英国で、歩行器の補助を必要としながらも、新型コロナウイルス感染症に対応する医療従事者を支援するため、100歳の誕生日までに自宅の庭を歩いて100往復する活動により多額の寄付金を集め「キャプテン・トム」の愛称で知られるようになったトム・ムーアさんの行動とムーアさんへの爵位授与、そして、今月、ムーアさんが新型コロナウイルス感染症で残念ながら亡くなった際に、多くの人がその死を悼み、功績を讃えて拍手を送ったことも深く印象に残りました。尽力する医療従事者を、自分のできる精一杯の努力で支援しようとする人を、更に無数の人々が優しく包むように応援する姿に感銘を受けました。ムーアさんは、生前「明日はきっと好(よ)い日になる」との言葉を残しています。今は確かに困難な日々を送らざるを得ませんが、一人一人が自分にできる感染防止対策を根気強く続けることで「明日は好(よ)い日になる」と私も信じ、そうなることを願わずにはいられません。
新型コロナウイルス感染症について、日本国内への影響を中心に述べてきましたが、昨年強い印象を受けたのは、この感染症が全世界的な広がりを持つものになっているということです。

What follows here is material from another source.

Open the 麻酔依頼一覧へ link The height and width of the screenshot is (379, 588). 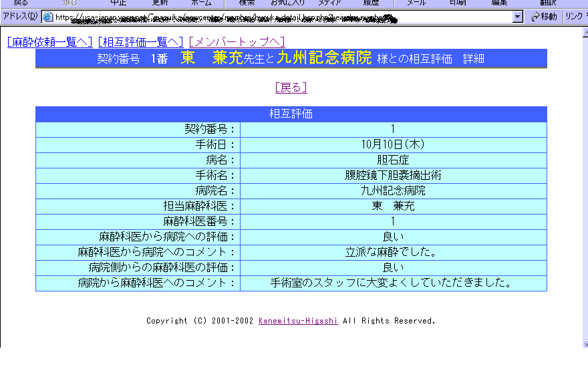pyautogui.click(x=49, y=42)
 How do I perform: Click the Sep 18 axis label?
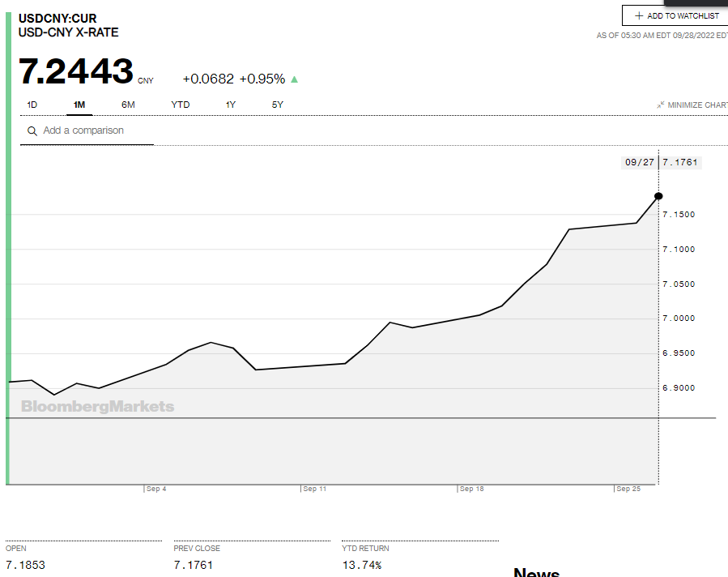(x=471, y=489)
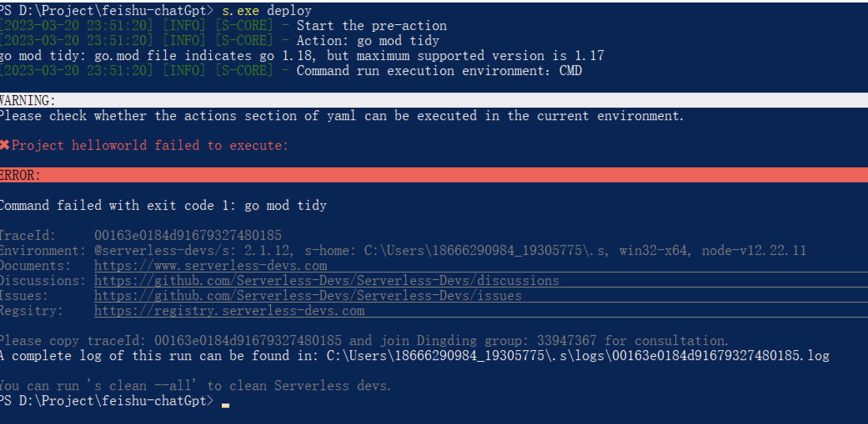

先日、私は雅子と共に「国連水と衛生に関する諮問委員会(UNSGAB)」満了5周年のオンライン国際会議に参加しましたが、その場でも感染対策としての水の重要性が話題になりました。感染拡大防止対策として、我が国では、いわゆる三密回避、マスク着用と並んで手洗いが当然のこととして行われていますが、世界には、手洗いに適した衛生的な水が満足に得られない地域もあります。
また、世界では、特に発展途上国を中心に、新型コロナウイルス感染症以外でも、結核、マラリア、HIV/エイズ、エボラ出血熱など、様々な感染症が非常に多くの人命を奪っています。これらの感染症を克服するには、一国のみの努力では不十分であり、国際的な協力が不可欠であることを改めて認識させられています。